Work item: Print the records below exactly, leaving out nothing.

═════ Data excerpts ═════

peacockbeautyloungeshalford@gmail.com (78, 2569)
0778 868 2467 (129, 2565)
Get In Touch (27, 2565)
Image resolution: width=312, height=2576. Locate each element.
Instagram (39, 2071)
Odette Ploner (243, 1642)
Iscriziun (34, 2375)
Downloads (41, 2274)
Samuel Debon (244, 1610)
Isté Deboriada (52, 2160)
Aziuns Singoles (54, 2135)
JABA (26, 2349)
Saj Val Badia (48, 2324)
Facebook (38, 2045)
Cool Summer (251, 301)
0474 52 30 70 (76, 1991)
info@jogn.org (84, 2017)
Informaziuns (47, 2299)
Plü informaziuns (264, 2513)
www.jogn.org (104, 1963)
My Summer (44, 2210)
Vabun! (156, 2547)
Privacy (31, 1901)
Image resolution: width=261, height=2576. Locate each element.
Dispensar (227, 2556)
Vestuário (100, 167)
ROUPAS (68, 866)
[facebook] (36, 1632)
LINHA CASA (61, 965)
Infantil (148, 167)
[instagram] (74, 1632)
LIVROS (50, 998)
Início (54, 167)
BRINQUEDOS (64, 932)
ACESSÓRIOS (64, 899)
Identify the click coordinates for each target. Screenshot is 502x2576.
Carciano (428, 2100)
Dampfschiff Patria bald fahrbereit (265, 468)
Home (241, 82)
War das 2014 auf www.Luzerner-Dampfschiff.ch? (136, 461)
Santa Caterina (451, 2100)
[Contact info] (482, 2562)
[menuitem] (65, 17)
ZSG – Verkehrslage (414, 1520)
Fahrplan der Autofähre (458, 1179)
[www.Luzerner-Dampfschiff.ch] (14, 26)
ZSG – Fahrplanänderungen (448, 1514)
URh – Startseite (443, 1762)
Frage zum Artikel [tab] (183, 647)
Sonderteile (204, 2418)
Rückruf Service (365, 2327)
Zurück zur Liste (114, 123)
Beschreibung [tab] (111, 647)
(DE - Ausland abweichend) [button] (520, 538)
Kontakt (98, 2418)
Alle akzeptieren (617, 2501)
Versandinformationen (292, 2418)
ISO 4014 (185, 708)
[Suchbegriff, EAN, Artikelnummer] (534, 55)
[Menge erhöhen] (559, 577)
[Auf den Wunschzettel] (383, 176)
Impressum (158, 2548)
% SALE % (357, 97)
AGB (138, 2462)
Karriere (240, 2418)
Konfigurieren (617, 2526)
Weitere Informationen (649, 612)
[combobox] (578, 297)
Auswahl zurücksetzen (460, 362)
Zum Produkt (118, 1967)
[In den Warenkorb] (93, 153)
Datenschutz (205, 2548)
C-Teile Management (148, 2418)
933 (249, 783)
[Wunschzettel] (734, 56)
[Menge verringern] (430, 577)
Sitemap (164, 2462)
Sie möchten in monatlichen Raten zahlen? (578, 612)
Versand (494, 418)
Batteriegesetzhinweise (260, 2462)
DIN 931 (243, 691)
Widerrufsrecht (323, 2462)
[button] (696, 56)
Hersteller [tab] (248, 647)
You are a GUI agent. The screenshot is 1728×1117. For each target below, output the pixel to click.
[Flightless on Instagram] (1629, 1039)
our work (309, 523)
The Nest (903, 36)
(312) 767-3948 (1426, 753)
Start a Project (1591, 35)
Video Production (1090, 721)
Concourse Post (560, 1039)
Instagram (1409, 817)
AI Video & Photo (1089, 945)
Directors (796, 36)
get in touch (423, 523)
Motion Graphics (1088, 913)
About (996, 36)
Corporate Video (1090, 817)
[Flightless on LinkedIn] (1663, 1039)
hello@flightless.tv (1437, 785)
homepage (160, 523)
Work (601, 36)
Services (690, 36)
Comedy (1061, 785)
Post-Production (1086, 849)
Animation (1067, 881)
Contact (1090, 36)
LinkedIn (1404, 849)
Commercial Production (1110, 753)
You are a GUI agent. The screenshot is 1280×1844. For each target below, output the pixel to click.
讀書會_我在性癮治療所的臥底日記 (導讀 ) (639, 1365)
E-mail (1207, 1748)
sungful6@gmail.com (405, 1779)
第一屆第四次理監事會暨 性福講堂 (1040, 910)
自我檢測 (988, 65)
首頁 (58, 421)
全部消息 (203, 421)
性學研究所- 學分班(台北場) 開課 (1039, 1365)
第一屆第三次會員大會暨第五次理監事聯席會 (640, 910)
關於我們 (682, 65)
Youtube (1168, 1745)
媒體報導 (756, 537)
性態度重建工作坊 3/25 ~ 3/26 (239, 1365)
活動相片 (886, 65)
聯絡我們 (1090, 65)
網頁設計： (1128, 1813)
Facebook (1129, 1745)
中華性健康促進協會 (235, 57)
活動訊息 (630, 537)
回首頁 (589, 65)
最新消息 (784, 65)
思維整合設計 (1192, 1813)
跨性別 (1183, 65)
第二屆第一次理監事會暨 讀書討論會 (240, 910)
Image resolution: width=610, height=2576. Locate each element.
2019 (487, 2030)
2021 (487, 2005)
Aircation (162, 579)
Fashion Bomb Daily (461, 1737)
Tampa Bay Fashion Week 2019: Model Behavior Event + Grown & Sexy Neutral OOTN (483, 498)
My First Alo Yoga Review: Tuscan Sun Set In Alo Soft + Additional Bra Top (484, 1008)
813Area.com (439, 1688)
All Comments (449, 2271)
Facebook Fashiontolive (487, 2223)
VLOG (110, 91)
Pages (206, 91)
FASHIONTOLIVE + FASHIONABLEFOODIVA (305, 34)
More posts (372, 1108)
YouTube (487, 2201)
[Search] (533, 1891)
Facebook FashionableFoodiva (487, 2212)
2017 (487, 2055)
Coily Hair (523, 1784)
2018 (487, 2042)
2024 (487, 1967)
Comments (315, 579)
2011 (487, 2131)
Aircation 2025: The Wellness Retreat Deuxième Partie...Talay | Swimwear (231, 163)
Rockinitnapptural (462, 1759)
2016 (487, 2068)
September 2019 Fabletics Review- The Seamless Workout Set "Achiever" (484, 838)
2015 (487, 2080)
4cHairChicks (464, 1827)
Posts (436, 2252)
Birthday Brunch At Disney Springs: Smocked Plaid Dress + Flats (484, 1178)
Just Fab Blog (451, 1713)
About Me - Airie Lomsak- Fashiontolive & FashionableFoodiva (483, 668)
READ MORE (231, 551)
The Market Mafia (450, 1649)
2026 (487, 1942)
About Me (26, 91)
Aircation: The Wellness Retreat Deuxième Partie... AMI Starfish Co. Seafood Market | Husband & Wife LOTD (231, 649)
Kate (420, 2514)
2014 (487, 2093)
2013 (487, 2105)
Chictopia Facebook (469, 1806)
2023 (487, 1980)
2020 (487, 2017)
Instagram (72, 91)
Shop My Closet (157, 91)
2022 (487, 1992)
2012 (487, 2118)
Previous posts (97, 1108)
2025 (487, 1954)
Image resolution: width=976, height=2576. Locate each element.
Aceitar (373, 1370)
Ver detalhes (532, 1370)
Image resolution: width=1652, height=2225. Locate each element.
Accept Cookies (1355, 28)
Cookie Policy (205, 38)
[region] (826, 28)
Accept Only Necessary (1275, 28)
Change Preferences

═════

Task solution:
peacockbeautyloungeshalford@gmail.com (78, 2569)
0778 868 2467 (129, 2565)
Get In Touch (27, 2565)
Image resolution: width=312, height=2576. Locate each element.
Instagram (39, 2071)
Odette Ploner (243, 1642)
Iscriziun (34, 2375)
Downloads (41, 2274)
Samuel Debon (244, 1610)
Isté Deboriada (52, 2160)
Aziuns Singoles (54, 2135)
JABA (26, 2349)
Saj Val Badia (48, 2324)
Facebook (38, 2045)
Cool Summer (251, 301)
0474 52 30 70 (76, 1991)
info@jogn.org (84, 2017)
Informaziuns (47, 2299)
Plü informaziuns (264, 2513)
www.jogn.org (104, 1963)
My Summer (44, 2210)
Vabun! (156, 2547)
Privacy (31, 1901)
Image resolution: width=261, height=2576. Locate each element.
Dispensar (227, 2556)
Vestuário (100, 167)
ROUPAS (68, 866)
[facebook] (36, 1632)
LINHA CASA (61, 965)
Infantil (148, 167)
[instagram] (74, 1632)
LIVROS (50, 998)
Início (54, 167)
BRINQUEDOS (64, 932)
ACESSÓRIOS (64, 899)
Identify the click coordinates for each target. Screenshot is 502x2576.
Carciano (428, 2100)
Dampfschiff Patria bald fahrbereit (265, 468)
Home (241, 82)
War das 2014 auf www.Luzerner-Dampfschiff.ch? (136, 461)
Santa Caterina (451, 2100)
[Contact info] (482, 2562)
[menuitem] (65, 17)
ZSG – Verkehrslage (414, 1520)
Fahrplan der Autofähre (458, 1179)
[www.Luzerner-Dampfschiff.ch] (14, 26)
ZSG – Fahrplanänderungen (448, 1514)
URh – Startseite (443, 1762)
Frage zum Artikel [tab] (183, 647)
Sonderteile (204, 2418)
Rückruf Service (365, 2327)
Zurück zur Liste (114, 123)
Beschreibung [tab] (111, 647)
(DE - Ausland abweichend) [button] (520, 538)
Kontakt (98, 2418)
Alle akzeptieren (617, 2501)
Versandinformationen (292, 2418)
ISO 4014 (185, 708)
[Suchbegriff, EAN, Artikelnummer] (534, 55)
[Menge erhöhen] (559, 577)
[Auf den Wunschzettel] (383, 176)
Impressum (158, 2548)
% SALE % (357, 97)
AGB (138, 2462)
Karriere (240, 2418)
Konfigurieren (617, 2526)
Weitere Informationen (649, 612)
[combobox] (578, 297)
Auswahl zurücksetzen (460, 362)
Zum Produkt (118, 1967)
[In den Warenkorb] (93, 153)
Datenschutz (205, 2548)
C-Teile Management (148, 2418)
933 (249, 783)
[Wunschzettel] (734, 56)
[Menge verringern] (430, 577)
Sitemap (164, 2462)
Sie möchten in monatlichen Raten zahlen? (578, 612)
Versand (494, 418)
Batteriegesetzhinweise (260, 2462)
DIN 931 (243, 691)
Widerrufsrecht (323, 2462)
[button] (696, 56)
Hersteller [tab] (248, 647)
You are a GUI agent. The screenshot is 1728×1117. For each target below, output the pixel to click.
[Flightless on Instagram] (1629, 1039)
our work (309, 523)
The Nest (903, 36)
(312) 767-3948 (1426, 753)
Start a Project (1591, 35)
Video Production (1090, 721)
Concourse Post (560, 1039)
Instagram (1409, 817)
AI Video & Photo (1089, 945)
Directors (796, 36)
get in touch (423, 523)
Motion Graphics (1088, 913)
About (996, 36)
Corporate Video (1090, 817)
[Flightless on LinkedIn] (1663, 1039)
hello@flightless.tv (1437, 785)
homepage (160, 523)
Work (601, 36)
Services (690, 36)
Comedy (1061, 785)
Post-Production (1086, 849)
Animation (1067, 881)
Contact (1090, 36)
LinkedIn (1404, 849)
Commercial Production (1110, 753)
You are a GUI agent. The screenshot is 1280×1844. For each target below, output the pixel to click.
讀書會_我在性癮治療所的臥底日記 (導讀 ) (639, 1365)
E-mail (1207, 1748)
sungful6@gmail.com (405, 1779)
第一屆第四次理監事會暨 性福講堂 (1040, 910)
自我檢測 (988, 65)
首頁 (58, 421)
全部消息 (203, 421)
性學研究所- 學分班(台北場) 開課 (1039, 1365)
第一屆第三次會員大會暨第五次理監事聯席會 (640, 910)
關於我們 (682, 65)
Youtube (1168, 1745)
媒體報導 (756, 537)
性態度重建工作坊 3/25 ~ 3/26 (239, 1365)
活動相片 (886, 65)
聯絡我們 (1090, 65)
網頁設計： (1128, 1813)
Facebook (1129, 1745)
中華性健康促進協會 (235, 57)
活動訊息 (630, 537)
回首頁 (589, 65)
最新消息 (784, 65)
思維整合設計 (1192, 1813)
跨性別 (1183, 65)
第二屆第一次理監事會暨 讀書討論會 (240, 910)
Image resolution: width=610, height=2576. Locate each element.
2019 (487, 2030)
2021 (487, 2005)
Aircation (162, 579)
Fashion Bomb Daily (461, 1737)
Tampa Bay Fashion Week 2019: Model Behavior Event + Grown & Sexy Neutral OOTN (483, 498)
My First Alo Yoga Review: Tuscan Sun Set In Alo Soft + Additional Bra Top (484, 1008)
813Area.com (439, 1688)
All Comments (449, 2271)
Facebook Fashiontolive (487, 2223)
VLOG (110, 91)
Pages (206, 91)
FASHIONTOLIVE + FASHIONABLEFOODIVA (305, 34)
More posts (372, 1108)
YouTube (487, 2201)
[Search] (533, 1891)
Facebook FashionableFoodiva (487, 2212)
2017 (487, 2055)
Coily Hair (523, 1784)
2018 (487, 2042)
2024 (487, 1967)
Comments (315, 579)
2011 (487, 2131)
Aircation 2025: The Wellness Retreat Deuxième Partie...Talay | Swimwear (231, 163)
Rockinitnapptural (462, 1759)
2016 (487, 2068)
September 2019 Fabletics Review- The Seamless Workout Set "Achiever" (484, 838)
2015 (487, 2080)
4cHairChicks (464, 1827)
Posts (436, 2252)
Birthday Brunch At Disney Springs: Smocked Plaid Dress + Flats (484, 1178)
Just Fab Blog (451, 1713)
About Me - Airie Lomsak- Fashiontolive & FashionableFoodiva (483, 668)
READ MORE (231, 551)
The Market Mafia (450, 1649)
2026 (487, 1942)
About Me (26, 91)
Aircation: The Wellness Retreat Deuxième Partie... AMI Starfish Co. Seafood Market | Husband & Wife LOTD (231, 649)
Kate (420, 2514)
2014 (487, 2093)
2013 (487, 2105)
Chictopia Facebook (469, 1806)
2023 (487, 1980)
2020 (487, 2017)
Instagram (72, 91)
Shop My Closet (157, 91)
2022 (487, 1992)
2012 (487, 2118)
Previous posts (97, 1108)
2025 (487, 1954)
Image resolution: width=976, height=2576. Locate each element.
Aceitar (373, 1370)
Ver detalhes (532, 1370)
Image resolution: width=1652, height=2225. Locate each element.
Accept Cookies (1355, 28)
Cookie Policy (205, 38)
[region] (826, 28)
Accept Only Necessary (1275, 28)
Change Preferences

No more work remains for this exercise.